A reliable source who has just returned after assessing the facts on the ground for U.S. intelligence services told me that in Iraq, U.S. commanders have plans for this week and the next, but that there is "no overarching strategy." The New York Times reports an offensive is in the works to capture the insurgent stronghold of Fallujah -- after the election. In the meantime, Abu Musab al-Zarqawi and other al-Qaida-linked terrorists operate from there at will, as they have for more than a year. The president speaks of new Iraqi security forces, but not even half of the U.S. personnel have been assigned to the headquarters of the Multinational Security Transition Command.

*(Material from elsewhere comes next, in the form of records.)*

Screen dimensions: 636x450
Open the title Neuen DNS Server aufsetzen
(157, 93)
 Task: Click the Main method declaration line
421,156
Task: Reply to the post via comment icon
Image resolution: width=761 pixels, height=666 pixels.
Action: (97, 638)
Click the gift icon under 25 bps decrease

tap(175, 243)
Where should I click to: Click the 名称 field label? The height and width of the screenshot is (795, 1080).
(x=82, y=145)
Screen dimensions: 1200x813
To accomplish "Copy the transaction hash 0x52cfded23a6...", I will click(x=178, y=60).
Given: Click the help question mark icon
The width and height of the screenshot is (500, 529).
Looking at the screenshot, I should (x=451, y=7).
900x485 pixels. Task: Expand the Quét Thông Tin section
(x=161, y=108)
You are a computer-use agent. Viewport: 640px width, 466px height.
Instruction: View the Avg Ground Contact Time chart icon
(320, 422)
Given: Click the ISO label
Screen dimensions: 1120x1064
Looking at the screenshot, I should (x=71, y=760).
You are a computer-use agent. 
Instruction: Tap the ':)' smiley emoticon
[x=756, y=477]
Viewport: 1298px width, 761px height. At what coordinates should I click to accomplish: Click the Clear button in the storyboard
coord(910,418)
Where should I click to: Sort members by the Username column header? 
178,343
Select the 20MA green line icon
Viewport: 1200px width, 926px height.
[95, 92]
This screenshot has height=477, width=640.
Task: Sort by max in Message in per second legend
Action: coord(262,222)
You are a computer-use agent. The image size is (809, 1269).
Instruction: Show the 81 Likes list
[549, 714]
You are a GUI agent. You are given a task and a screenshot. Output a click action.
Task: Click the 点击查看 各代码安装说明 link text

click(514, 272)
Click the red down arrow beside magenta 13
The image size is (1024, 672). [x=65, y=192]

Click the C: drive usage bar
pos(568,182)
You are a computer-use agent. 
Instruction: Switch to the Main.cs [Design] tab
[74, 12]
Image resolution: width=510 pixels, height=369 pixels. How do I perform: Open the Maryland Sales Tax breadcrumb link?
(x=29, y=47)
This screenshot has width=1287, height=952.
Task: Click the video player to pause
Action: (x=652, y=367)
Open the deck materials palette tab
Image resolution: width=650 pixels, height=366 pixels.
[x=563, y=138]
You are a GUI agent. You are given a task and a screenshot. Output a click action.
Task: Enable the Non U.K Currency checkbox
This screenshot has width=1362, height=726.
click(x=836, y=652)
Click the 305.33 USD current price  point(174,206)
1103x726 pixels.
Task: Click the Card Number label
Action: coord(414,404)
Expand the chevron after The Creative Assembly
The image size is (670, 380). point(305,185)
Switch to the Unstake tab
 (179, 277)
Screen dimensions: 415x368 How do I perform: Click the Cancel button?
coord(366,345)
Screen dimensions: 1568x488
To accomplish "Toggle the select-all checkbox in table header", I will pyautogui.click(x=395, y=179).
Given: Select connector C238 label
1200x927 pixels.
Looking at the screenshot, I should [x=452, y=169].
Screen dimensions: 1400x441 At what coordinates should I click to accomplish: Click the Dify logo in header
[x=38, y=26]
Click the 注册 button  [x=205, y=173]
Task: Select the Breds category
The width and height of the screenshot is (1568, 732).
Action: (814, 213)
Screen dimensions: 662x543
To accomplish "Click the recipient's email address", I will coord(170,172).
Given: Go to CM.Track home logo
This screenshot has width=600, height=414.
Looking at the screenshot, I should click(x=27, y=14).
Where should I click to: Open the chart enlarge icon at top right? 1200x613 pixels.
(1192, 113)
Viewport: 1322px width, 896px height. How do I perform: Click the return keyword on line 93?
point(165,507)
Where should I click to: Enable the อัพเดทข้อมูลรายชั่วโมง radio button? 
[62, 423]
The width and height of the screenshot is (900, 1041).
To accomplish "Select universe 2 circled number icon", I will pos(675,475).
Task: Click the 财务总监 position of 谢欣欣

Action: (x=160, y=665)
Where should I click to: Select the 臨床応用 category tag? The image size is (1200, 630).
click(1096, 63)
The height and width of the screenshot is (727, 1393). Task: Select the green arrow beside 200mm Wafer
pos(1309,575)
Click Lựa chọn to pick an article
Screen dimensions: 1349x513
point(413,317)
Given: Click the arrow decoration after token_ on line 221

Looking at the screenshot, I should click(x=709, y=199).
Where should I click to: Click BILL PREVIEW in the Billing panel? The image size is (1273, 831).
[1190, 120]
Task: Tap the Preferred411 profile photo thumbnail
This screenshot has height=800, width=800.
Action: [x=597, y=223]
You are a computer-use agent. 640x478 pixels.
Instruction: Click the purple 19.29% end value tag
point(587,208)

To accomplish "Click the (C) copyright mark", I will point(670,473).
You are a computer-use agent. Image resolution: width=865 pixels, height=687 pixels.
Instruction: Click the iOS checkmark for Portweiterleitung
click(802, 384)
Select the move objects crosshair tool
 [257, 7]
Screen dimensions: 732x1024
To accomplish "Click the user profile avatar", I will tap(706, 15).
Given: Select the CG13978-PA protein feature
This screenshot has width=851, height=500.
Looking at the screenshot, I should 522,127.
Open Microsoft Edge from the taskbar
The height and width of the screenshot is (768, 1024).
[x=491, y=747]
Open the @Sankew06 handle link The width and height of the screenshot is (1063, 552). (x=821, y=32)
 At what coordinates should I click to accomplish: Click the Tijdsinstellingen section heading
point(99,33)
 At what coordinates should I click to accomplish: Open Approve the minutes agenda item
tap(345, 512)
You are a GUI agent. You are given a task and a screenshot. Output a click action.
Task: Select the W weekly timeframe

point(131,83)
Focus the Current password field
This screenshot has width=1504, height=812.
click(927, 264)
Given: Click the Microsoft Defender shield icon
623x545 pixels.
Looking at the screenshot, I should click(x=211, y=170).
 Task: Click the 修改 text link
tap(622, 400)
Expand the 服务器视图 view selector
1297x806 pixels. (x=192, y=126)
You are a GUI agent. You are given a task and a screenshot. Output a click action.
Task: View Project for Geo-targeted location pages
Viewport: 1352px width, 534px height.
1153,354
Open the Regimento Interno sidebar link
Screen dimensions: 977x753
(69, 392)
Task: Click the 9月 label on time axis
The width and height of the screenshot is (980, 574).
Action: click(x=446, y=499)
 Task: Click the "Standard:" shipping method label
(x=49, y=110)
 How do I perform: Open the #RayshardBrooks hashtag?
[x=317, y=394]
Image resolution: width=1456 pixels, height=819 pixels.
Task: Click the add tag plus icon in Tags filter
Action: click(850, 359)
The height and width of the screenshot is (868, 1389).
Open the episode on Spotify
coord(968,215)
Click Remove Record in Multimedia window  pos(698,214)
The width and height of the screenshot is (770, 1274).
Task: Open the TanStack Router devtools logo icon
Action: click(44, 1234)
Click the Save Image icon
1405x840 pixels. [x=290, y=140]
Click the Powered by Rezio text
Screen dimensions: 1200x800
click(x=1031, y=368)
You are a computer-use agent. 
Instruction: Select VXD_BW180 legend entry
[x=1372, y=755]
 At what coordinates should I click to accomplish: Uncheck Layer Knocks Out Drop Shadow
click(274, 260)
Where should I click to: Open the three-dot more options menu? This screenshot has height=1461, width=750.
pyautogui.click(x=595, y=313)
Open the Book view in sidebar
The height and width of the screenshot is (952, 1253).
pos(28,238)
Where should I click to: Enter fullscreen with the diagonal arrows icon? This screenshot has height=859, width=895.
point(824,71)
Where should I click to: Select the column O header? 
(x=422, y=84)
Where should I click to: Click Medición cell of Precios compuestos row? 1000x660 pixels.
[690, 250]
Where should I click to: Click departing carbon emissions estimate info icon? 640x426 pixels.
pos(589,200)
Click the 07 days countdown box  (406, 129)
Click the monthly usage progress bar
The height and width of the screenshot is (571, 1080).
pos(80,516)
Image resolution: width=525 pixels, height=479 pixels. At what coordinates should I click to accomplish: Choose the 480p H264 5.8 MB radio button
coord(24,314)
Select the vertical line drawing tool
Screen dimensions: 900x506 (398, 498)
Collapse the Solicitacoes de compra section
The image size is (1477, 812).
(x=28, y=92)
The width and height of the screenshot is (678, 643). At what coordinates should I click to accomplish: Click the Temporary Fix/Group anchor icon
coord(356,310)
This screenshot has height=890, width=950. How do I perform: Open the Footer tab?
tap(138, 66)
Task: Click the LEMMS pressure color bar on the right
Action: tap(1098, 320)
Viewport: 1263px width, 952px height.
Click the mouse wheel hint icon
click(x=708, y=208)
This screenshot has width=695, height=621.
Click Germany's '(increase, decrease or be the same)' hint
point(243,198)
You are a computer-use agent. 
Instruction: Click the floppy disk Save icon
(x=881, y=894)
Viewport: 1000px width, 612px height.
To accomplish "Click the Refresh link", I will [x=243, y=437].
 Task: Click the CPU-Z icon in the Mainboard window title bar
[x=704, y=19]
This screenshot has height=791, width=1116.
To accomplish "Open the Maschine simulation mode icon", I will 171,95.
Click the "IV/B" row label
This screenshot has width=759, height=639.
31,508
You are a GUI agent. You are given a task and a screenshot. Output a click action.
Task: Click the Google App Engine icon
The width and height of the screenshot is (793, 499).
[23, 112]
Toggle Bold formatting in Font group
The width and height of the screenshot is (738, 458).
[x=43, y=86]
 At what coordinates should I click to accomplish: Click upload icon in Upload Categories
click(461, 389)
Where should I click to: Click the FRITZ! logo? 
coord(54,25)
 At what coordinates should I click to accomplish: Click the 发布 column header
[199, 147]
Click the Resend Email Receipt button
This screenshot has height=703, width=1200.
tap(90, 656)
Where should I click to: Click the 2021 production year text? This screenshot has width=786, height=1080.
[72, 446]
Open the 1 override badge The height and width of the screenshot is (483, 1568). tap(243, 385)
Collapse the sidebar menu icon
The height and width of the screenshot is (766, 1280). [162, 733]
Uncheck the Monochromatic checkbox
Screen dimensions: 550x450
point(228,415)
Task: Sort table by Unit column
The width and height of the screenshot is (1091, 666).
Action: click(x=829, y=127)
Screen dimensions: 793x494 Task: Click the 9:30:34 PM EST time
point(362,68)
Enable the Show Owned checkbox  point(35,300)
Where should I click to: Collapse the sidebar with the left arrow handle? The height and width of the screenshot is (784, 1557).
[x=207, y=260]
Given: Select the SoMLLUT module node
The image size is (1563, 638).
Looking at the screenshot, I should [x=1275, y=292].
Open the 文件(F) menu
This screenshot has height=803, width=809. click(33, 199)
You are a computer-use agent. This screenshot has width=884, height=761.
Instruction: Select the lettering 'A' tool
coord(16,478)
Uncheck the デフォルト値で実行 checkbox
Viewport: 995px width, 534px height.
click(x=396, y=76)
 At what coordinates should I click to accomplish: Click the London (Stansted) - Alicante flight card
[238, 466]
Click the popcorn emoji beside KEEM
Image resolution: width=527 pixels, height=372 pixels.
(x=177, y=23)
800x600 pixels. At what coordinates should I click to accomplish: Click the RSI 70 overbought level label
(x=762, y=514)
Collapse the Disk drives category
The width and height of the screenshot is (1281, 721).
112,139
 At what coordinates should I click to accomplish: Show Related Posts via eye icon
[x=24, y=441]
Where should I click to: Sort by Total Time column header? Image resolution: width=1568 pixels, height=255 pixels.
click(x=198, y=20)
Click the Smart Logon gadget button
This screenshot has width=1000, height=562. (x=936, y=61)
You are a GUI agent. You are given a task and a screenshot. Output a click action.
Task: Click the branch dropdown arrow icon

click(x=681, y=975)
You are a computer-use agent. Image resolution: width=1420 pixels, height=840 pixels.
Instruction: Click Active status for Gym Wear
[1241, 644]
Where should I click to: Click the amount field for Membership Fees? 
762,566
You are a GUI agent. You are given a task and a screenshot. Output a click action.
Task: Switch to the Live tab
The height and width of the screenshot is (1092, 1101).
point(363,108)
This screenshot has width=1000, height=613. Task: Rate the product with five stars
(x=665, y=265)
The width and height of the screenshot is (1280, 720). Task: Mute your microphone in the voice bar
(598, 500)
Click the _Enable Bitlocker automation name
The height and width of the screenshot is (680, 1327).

Bush's vision of the liberation of Iraq as the restaging of the liberation of France -- justified by his unearthing of Saddam Hussein's fearful weapons of mass destruction; paid for by the flow of cheap oil; and leading to the establishment of democracy, regime change in Iran and Syria, and the quiescence of stunned Palestinians -- has melted before harsh facts. But reality cannot be permitted to obscure the image. The liberation is "succeeding," he insists, and only pessimists cannot see it...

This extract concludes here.